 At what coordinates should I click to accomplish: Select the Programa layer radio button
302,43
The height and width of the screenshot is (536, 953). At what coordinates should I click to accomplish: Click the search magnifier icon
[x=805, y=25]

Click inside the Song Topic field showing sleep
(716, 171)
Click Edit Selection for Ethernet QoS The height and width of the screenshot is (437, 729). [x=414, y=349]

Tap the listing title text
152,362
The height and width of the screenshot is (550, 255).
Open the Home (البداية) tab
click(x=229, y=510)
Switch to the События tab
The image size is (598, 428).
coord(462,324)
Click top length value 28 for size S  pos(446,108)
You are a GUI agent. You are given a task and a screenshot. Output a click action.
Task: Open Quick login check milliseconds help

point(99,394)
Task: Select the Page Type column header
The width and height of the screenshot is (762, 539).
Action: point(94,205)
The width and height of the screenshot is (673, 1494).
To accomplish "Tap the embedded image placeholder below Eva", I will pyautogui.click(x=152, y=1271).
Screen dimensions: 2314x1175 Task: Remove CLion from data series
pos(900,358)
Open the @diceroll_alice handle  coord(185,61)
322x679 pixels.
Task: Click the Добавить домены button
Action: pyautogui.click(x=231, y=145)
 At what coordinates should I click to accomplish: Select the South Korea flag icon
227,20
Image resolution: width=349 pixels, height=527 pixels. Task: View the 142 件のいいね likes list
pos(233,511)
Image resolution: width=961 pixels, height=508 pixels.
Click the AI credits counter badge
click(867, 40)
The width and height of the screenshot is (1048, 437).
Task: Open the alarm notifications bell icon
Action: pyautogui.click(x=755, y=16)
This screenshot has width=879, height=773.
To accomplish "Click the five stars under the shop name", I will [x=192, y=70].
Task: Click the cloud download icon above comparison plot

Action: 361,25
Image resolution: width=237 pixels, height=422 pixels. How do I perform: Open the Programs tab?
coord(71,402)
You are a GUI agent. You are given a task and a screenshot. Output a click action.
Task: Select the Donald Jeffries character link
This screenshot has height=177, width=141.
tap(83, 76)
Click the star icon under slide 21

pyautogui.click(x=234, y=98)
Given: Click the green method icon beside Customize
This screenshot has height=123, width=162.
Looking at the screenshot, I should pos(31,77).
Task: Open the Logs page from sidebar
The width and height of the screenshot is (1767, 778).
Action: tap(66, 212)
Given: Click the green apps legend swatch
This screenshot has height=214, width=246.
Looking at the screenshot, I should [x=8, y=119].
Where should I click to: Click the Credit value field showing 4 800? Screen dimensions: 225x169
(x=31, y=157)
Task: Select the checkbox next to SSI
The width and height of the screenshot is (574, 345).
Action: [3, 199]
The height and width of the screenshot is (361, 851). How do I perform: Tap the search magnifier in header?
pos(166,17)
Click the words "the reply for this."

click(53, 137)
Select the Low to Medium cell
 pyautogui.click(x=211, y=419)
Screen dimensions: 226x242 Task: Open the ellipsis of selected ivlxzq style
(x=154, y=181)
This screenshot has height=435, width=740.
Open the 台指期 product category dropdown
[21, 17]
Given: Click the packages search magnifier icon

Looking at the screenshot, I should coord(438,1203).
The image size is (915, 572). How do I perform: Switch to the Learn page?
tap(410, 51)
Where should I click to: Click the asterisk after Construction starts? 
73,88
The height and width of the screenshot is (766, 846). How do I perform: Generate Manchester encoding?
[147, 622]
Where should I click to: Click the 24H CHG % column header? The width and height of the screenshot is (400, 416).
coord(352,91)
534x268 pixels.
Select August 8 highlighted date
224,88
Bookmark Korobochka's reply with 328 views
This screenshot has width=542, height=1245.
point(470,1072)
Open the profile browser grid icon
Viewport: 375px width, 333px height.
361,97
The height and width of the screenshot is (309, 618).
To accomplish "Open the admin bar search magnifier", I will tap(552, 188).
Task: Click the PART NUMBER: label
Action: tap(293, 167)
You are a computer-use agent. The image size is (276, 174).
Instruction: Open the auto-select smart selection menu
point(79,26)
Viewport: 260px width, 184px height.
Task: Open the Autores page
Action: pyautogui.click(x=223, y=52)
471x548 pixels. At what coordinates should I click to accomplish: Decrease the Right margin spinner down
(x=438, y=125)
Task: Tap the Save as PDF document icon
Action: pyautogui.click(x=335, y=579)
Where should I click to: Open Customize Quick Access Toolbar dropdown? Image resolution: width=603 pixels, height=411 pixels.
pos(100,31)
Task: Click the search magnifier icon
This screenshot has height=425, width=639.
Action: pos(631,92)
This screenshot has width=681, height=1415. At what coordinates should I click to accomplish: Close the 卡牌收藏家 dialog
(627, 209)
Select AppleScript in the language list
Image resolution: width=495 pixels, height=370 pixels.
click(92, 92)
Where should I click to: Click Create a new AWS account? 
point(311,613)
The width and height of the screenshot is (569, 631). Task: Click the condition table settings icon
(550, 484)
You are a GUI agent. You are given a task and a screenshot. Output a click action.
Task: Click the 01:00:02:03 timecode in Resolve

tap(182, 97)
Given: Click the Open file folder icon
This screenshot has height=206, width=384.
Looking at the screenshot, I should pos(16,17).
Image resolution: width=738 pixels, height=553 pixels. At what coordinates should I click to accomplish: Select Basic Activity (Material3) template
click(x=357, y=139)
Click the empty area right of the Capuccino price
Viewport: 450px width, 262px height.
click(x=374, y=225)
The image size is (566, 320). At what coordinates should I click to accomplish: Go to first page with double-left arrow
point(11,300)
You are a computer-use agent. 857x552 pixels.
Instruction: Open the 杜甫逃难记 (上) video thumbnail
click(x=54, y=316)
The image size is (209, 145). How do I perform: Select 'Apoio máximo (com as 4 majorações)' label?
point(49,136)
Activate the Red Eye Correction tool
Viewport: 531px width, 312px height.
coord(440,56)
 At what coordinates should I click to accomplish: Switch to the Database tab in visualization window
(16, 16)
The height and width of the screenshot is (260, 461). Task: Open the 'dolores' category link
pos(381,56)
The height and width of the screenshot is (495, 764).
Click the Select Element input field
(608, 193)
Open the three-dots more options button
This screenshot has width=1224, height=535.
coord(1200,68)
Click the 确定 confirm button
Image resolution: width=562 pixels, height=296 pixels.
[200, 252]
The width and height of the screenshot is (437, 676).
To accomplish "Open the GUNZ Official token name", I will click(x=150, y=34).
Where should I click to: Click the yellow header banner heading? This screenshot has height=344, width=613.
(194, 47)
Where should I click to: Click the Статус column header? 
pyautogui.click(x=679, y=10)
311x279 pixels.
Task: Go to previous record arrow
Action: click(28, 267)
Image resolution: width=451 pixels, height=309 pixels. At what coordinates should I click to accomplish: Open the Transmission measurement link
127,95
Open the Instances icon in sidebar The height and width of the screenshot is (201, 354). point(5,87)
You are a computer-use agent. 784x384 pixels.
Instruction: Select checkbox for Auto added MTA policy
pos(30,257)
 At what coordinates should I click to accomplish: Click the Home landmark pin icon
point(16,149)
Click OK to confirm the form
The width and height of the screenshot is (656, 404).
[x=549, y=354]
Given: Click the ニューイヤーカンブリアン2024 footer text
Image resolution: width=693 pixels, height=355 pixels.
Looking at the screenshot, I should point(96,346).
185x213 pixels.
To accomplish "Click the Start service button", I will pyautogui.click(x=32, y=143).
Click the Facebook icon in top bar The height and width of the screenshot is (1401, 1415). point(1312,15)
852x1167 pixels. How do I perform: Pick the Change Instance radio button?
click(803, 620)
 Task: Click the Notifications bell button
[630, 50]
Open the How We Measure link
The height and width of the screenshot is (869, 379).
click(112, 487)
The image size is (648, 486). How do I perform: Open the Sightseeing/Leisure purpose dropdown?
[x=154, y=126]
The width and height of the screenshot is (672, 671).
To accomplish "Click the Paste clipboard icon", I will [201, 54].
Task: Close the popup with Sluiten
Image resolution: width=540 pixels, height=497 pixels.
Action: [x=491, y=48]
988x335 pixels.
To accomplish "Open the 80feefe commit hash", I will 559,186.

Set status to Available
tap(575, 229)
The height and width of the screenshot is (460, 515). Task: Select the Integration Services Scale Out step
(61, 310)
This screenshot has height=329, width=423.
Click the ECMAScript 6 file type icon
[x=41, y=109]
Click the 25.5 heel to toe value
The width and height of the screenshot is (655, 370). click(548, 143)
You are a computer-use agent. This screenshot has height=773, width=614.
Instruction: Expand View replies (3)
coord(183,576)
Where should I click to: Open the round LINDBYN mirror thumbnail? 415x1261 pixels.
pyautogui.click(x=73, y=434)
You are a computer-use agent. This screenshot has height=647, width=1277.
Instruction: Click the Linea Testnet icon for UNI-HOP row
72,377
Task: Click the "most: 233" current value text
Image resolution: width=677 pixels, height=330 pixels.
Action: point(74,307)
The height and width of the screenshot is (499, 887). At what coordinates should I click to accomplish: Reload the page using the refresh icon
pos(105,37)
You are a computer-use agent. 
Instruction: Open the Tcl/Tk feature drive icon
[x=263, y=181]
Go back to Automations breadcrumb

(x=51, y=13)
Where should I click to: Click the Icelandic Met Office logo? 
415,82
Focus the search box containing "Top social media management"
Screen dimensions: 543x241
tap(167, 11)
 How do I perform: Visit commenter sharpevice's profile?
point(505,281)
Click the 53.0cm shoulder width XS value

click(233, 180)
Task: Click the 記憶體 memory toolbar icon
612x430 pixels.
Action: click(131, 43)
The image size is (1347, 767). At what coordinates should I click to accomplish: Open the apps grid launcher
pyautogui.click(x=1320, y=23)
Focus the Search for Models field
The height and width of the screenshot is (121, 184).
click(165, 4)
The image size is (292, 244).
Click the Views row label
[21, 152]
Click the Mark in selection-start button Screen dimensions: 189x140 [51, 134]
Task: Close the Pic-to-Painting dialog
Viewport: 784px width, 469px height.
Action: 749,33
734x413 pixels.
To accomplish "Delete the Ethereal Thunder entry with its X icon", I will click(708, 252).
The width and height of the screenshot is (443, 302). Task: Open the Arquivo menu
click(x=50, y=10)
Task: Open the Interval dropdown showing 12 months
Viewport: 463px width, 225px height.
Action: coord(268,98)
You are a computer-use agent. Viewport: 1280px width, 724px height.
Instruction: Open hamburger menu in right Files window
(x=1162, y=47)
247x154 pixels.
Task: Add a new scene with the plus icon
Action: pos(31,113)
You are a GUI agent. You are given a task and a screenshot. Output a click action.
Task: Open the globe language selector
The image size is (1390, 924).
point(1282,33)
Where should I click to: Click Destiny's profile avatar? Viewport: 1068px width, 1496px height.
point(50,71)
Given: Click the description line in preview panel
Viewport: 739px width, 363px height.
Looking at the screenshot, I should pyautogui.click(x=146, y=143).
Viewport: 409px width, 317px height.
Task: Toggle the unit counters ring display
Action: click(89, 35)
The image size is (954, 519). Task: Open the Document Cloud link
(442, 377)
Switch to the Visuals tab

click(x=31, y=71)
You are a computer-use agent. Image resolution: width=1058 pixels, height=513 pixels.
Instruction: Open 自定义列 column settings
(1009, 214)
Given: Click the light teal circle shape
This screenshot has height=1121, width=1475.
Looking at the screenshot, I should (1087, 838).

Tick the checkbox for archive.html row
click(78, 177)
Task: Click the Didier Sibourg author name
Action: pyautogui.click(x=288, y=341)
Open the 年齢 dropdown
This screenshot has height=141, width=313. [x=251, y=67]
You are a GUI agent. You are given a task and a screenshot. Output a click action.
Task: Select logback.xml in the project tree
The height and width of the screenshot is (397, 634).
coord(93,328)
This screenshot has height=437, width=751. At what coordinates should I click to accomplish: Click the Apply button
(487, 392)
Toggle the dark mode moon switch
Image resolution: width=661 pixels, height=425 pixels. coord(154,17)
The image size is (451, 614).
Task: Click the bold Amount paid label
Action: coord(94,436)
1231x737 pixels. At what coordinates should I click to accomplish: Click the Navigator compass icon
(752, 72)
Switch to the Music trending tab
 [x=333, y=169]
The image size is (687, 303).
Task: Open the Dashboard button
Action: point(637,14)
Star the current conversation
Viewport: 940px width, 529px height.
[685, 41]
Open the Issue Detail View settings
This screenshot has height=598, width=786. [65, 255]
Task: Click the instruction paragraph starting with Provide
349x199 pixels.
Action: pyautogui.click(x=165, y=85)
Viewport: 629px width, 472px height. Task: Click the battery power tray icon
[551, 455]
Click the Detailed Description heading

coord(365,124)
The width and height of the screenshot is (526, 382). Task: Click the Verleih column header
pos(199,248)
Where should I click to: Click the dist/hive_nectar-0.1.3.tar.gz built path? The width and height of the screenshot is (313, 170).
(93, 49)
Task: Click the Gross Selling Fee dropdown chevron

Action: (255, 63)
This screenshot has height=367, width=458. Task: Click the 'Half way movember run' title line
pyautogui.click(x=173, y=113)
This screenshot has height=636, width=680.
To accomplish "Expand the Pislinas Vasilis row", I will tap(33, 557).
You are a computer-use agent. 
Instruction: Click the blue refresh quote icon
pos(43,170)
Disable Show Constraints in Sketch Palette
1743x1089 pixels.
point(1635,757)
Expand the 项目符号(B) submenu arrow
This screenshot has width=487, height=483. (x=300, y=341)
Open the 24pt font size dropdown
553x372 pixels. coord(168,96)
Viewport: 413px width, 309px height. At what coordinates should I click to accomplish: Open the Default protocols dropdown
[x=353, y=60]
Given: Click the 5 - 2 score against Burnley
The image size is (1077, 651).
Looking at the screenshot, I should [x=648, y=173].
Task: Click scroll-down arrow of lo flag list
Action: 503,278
──────
Exercise objective
From the records above, transcribe exactly the run of lines that opens with the line holding "The width and height of the screenshot is (1767, 778)." and closes with the line holding "The height and width of the screenshot is (309, 618).", both included.

Reply
The width and height of the screenshot is (1767, 778).
Action: tap(66, 212)
Given: Click the green apps legend swatch
This screenshot has height=214, width=246.
Looking at the screenshot, I should [x=8, y=119].
Where should I click to: Click the Credit value field showing 4 800? Screen dimensions: 225x169
(x=31, y=157)
Task: Select the checkbox next to SSI
The width and height of the screenshot is (574, 345).
Action: [3, 199]
The height and width of the screenshot is (361, 851). How do I perform: Tap the search magnifier in header?
pos(166,17)
Click the words "the reply for this."

click(53, 137)
Select the Low to Medium cell
 pyautogui.click(x=211, y=419)
Screen dimensions: 226x242 Task: Open the ellipsis of selected ivlxzq style
(x=154, y=181)
This screenshot has height=435, width=740.
Open the 台指期 product category dropdown
[21, 17]
Given: Click the packages search magnifier icon

Looking at the screenshot, I should coord(438,1203).
The image size is (915, 572). How do I perform: Switch to the Learn page?
tap(410, 51)
Where should I click to: Click the asterisk after Construction starts? 
73,88
The height and width of the screenshot is (766, 846). How do I perform: Generate Manchester encoding?
[147, 622]
Where should I click to: Click the 24H CHG % column header? The width and height of the screenshot is (400, 416).
coord(352,91)
534x268 pixels.
Select August 8 highlighted date
224,88
Bookmark Korobochka's reply with 328 views
This screenshot has width=542, height=1245.
point(470,1072)
Open the profile browser grid icon
Viewport: 375px width, 333px height.
361,97
The height and width of the screenshot is (309, 618).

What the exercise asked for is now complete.